ICE recommendations would help tackle flooding and eliminate sewage overflows, argued MP Natalie Elphicke.
UK MP Natalie Elphicke cited the ICE’s expert recommendations on water sector reform in a recent parliamentary debate on environmental protections.
The Conservative MP for Dover responded to a motion that would give environmental regulators stronger powers to penalise companies that damage the environment.
While recognising the aim to make pollution more costly than compliance, Elphicke expressed concern about extending regulator powers without fundamental reform of water regulation.
What did she say?
Elphicke argued that "good intention may not translate into effective delivery".
"What matters to our constituents is what works, and what works is technical solutions to technical problems," she said.
"That has been my experience on the ground, and it is also the expert advice on this issue from the Institution of Civil Engineers.
"It has advised that the water regulatory framework needs updating, that there needs to be better testing and assessment of the nature-based solutions, and that nature-based solutions need to be better incorporated into the planning system for the built environment."
The debate on environmental protection took place on 18 July 2023.
Why is this important?
The UK uses about 14 billion litres of water per day and will need 4 billion more by 2050.
In the same timeframe, the country will also need 30 more reservoirs to secure adequate drought resilience.
So, the UK’s water and wastewater infrastructure will face enormous challenges over the coming decades. And the current regulatory model, developed over 30 years ago, hasn’t evolved at the required pace.

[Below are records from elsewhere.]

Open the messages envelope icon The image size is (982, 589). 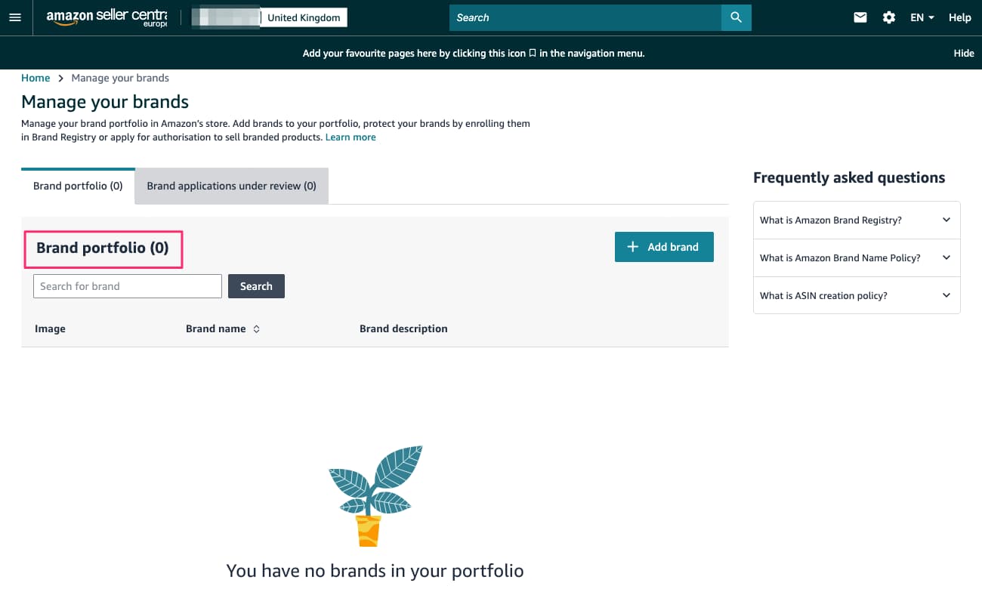(860, 17)
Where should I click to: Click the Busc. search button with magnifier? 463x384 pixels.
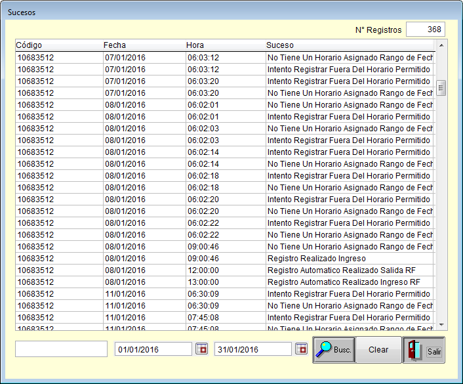[x=334, y=350]
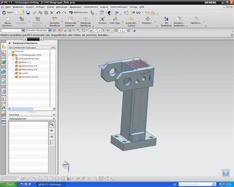The width and height of the screenshot is (234, 187).
Task: Click the magnifier icon in Abhängigkeiten panel
Action: pyautogui.click(x=52, y=124)
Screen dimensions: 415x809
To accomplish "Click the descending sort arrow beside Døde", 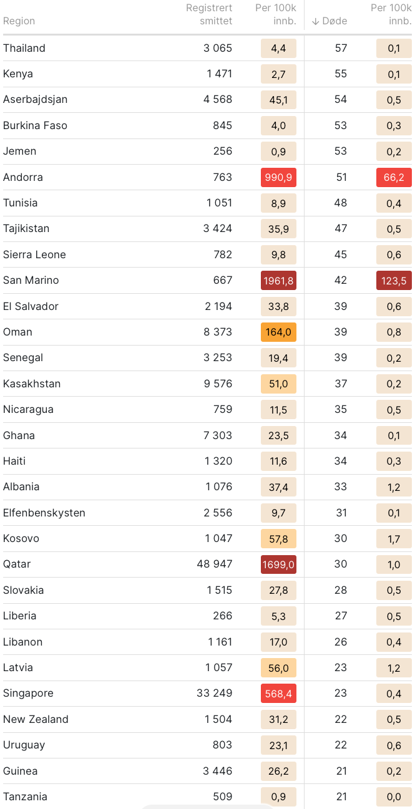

Last month, in an ICE-hosted roundtable with Environmental Audit Committee chair Philip Dunne MP, attendees discussed the need for regulatory reform, longer-term planning and investment, and nature-based solutions to deliver water infrastructure that’s fit for purpose.
An ICE civil engineering insights paper published yesterday also makes recommendations for reducing excessive sewer overflows.
In 2022, an average of 825 overflows per day discharged huge amounts of raw sewage into the UK’s rivers and seas.
The ICE’s impartial expert advice to policymakers aims to influence discussion at all levels of government.
By informing parliamentary debate, drawing upon the engineering knowledge of our global membership, the ICE helps ministers make informed decisions that will deliver the cleaner, greener water infrastructure the public needs.